出生時に、四肢の欠損や変形、発育不全がみられることがあります。
先天異常あるいは先天奇形とは、出生前の段階で生じた身体的な異常のことです。「先天」とは、「生まれたときから存在する」という意味です。(顔面、骨、関節、および筋肉の先天異常に関する序も参照のこと。)
四肢の形成に異常がみられることがあります。例えば、遺伝的異常のため、手や前腕の骨が欠損していたり(染色体異常を参照)、ときには手や足の一部または全部が欠損している場合があります。四肢の正常な発達が子宮内で中断することもあります。羊膜索症候群では、羊膜腔(子宮内で発育中の胎児の周囲を満たす羊水が入っている袋)から出た細い組織の束によって腕や脚が締めつけられ、その発育に異常が起こります。
四肢の異常は先天性感染症や催奇形物質(母親が妊娠中に接触し先天異常を引き起こす有害物質)によって引き起こされることもあります。1950年代後期から1960年代初期にかけて一部の妊婦がつわりのために服用したサリドマイドという薬剤は、四肢に様々な異常を引き起こしました。たいていは短くて変形した未発達の腕や脚が生じ、機能が限られていました。
腕と脚の異常は水平方向にも(例えば、腕が正常より短い場合)、あるいは垂直方向にも(例えば、腕の親指側が肘から親指にかけて異常だが、小指側は正常である場合)起こります。
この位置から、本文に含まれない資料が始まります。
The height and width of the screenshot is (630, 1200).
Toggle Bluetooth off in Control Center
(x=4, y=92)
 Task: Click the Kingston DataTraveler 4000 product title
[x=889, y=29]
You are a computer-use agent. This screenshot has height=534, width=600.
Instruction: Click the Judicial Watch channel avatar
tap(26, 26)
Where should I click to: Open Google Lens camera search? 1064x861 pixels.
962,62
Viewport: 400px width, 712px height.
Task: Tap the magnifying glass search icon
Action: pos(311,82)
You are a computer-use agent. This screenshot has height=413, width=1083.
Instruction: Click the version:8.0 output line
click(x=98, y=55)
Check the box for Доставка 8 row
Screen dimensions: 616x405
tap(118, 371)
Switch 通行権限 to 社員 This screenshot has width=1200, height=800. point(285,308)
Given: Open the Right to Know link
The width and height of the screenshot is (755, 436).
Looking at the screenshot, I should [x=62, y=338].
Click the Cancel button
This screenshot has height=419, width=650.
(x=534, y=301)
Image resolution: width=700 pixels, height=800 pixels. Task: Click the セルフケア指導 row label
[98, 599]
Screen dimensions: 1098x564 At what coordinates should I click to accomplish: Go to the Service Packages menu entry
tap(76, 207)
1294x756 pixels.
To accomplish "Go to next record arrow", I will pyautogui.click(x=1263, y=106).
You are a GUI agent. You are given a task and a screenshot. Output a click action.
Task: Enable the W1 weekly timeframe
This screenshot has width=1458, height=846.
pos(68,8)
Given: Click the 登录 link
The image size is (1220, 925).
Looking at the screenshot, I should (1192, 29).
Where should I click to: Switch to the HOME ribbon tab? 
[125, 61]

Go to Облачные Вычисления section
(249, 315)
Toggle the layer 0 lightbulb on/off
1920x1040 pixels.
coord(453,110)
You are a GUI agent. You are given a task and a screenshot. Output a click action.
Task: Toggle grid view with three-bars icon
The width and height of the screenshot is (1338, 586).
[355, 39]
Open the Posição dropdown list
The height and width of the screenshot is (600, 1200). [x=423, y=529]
腕や脚に先天異常が1つある小児には、別の異常もみられる傾向があります。
四肢の欠損または形成不全の診断
出生前には、超音波検査
出生後には、X線検査
ときに遺伝子検査
出生前に、これらの異常を超音波検査で診断できることがあります。
出生後には、どの骨に異常があるかを調べるために、一般的にはX線検査を行い、場合によっては他の画像検査を行います。
四肢の先天異常に遺伝子の異常が関与している可能性があるため、患児は遺伝専門医の診察を受けるべきです。遺伝専門医とは、遺伝学(遺伝子と、特定の性質や形質が親から子にどのように受け継がれるかについての科学)を専門とする医師です。乳児の血液サンプルの遺伝子検査を行い、染色体や遺伝子の異常がないか調べることがあります。この検査は、特定の遺伝性疾患が原因なのかどうかを判断し、他の原因を否定するために役立ちます。
四肢の欠損または形成不全の治療
義肢
小児はしばしば奇形の四肢や義肢を使うことにうまく適応します。
多くの場合、義手や義足(義肢)を装着して、奇形の四肢を使いやすくしたり、ほとんどまたは完全に欠損している四肢の代わりにすることができます(たいていは、小児が自力で座れる場合に行います)。義肢を早期に装着してそれが発達の過程で体と身体像に不可欠な一部となった場合に、小児は最もうまく義肢を使いこなします。乳児期の義肢はできるだけ単純で耐久性の高いものにするべきです。例えば、乳児に筋電義手ではなくフックを装着することができます。
腕や脚の先天異常をもって生まれた小児のほとんどは、普通の生活を送ります。
遺伝子の異常が特定された場合、患者がいる家族には遺伝カウンセリングが有益なことがあります。